That has a direct implication for AI pentesting. The target response body is not just data. A JavaScript bundle, a DOM node, a PDF, a comment field, or a documentation page can all contain instructions designed to steer the model. So can a repository, a readme, a tool output file, or a mocked API response. The harness must therefore treat the target as adversarial input at every layer.
This changes how you design workers. The recon worker should not be allowed to reinterpret arbitrary page content as trusted instructions. The flow mapper should separate extracted observations from agent directives. The verifier should not trust executor-supplied commentary. The evidence writer should annotate where artifacts came from and whether they were generated from trusted or untrusted sources. Prompt injection is not an optional edge case. It is part of the normal threat model for agentic testing. (Anthropic)

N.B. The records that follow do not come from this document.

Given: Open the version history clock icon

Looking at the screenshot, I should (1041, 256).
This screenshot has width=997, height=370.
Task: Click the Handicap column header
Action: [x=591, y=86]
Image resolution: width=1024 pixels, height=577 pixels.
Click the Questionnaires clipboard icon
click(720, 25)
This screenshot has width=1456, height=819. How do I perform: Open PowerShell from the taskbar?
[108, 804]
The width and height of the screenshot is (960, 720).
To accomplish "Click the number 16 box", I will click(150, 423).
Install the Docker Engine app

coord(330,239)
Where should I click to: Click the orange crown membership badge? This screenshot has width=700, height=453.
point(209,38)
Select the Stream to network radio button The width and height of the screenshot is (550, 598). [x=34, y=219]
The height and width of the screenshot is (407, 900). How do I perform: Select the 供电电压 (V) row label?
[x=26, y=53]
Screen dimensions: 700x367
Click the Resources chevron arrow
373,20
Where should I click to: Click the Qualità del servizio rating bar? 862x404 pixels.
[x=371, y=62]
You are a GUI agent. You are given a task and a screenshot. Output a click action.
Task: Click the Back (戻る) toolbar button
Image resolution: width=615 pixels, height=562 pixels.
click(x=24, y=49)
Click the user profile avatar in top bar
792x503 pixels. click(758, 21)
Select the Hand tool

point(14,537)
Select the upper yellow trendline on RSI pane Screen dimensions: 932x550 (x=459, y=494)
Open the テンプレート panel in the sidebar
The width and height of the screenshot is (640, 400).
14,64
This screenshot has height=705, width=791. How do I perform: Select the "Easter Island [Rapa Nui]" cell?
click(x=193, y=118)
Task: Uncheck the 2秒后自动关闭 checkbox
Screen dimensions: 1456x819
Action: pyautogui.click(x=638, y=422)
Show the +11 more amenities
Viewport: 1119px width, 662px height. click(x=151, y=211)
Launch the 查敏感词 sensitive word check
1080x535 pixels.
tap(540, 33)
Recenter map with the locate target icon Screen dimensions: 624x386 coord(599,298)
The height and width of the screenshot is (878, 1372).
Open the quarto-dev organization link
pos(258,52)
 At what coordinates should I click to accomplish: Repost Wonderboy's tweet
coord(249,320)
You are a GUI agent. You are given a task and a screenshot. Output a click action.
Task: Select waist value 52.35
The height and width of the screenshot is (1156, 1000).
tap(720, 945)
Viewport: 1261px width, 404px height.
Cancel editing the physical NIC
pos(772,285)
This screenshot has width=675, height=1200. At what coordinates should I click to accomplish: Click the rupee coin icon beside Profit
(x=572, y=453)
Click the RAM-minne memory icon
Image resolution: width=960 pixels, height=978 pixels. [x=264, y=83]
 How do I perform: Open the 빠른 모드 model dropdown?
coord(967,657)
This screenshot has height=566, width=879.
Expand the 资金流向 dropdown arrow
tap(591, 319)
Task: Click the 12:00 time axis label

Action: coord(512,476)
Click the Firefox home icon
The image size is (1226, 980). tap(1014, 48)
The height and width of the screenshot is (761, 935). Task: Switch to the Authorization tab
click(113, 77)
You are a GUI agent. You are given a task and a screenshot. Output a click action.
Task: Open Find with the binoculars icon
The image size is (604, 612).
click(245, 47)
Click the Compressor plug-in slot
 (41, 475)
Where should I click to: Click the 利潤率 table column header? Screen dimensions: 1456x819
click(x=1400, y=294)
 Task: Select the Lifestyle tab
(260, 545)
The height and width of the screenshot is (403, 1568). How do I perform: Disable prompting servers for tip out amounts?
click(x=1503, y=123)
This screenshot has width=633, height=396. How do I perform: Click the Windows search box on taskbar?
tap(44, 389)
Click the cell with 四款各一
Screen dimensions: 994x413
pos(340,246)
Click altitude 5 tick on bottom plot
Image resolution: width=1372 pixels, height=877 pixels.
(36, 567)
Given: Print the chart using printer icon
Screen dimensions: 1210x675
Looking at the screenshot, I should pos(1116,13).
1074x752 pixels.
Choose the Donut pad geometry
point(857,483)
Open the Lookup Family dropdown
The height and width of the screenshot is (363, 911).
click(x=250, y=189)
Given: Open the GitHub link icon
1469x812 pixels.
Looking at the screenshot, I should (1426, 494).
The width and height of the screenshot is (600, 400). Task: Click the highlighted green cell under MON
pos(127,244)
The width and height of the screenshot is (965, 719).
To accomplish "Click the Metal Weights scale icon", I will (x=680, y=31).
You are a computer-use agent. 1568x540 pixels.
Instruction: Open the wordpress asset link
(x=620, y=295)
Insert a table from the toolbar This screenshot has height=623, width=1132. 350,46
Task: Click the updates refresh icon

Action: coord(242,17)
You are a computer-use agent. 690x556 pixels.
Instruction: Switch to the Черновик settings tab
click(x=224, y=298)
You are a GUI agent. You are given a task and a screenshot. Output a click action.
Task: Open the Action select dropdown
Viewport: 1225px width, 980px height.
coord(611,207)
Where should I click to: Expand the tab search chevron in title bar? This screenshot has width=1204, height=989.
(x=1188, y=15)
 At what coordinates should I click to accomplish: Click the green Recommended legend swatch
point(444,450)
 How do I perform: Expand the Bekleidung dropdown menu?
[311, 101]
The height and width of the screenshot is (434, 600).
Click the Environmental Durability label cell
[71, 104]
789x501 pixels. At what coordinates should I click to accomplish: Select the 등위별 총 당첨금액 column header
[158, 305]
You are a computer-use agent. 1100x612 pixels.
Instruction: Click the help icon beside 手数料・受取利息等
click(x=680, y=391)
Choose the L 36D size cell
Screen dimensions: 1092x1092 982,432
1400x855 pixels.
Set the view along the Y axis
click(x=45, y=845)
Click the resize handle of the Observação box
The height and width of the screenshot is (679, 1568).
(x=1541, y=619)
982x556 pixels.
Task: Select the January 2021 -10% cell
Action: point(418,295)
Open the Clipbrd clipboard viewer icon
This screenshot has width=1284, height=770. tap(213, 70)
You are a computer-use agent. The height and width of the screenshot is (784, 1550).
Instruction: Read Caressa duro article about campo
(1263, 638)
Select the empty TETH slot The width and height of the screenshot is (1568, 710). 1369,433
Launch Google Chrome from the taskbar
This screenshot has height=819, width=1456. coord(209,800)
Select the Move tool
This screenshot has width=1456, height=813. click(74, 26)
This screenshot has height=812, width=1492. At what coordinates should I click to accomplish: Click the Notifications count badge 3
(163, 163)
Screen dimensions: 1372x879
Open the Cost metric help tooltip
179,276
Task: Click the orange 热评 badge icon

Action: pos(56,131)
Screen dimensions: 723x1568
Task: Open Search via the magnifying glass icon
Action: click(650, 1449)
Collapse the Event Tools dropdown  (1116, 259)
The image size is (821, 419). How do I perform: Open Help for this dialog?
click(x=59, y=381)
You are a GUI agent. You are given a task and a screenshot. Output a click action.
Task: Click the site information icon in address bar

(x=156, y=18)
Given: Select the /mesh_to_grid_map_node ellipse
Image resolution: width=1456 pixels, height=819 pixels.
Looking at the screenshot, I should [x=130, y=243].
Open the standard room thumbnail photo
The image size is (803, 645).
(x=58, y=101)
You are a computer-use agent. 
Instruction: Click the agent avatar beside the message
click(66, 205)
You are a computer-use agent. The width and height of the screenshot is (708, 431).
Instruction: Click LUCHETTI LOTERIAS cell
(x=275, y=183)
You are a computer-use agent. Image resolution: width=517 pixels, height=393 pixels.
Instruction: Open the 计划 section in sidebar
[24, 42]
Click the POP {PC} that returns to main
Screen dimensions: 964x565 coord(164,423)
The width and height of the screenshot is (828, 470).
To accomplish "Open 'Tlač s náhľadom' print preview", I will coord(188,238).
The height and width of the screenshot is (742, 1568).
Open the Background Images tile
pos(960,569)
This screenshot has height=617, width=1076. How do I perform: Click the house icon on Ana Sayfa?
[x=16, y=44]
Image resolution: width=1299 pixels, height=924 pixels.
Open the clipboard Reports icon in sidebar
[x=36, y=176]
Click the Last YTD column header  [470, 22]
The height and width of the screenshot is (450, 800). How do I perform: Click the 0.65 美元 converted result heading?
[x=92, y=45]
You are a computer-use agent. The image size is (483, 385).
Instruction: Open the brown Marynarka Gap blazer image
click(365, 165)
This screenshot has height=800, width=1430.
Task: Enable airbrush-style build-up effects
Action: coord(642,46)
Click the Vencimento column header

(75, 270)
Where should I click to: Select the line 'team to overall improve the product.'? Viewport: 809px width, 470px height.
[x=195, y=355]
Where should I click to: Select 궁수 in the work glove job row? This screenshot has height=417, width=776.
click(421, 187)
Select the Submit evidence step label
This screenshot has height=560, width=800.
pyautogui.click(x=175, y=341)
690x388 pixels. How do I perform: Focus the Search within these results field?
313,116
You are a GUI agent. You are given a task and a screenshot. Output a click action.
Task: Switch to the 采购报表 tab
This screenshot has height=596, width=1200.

It also changes how you think about tools. The MCP security guide does not just discuss tokens. It names local server compromise and scope minimization because the tool plane is part of the attack surface. Anthropic’s hooks documentation similarly warns that command hooks execute with the user’s full permissions. Once you combine tool access, command execution, browser access, memory, and repo-local configuration, the old line between “data” and “execution” starts to dissolve. (Model Context Protocol)
A useful way to reason about this is to model four input classes.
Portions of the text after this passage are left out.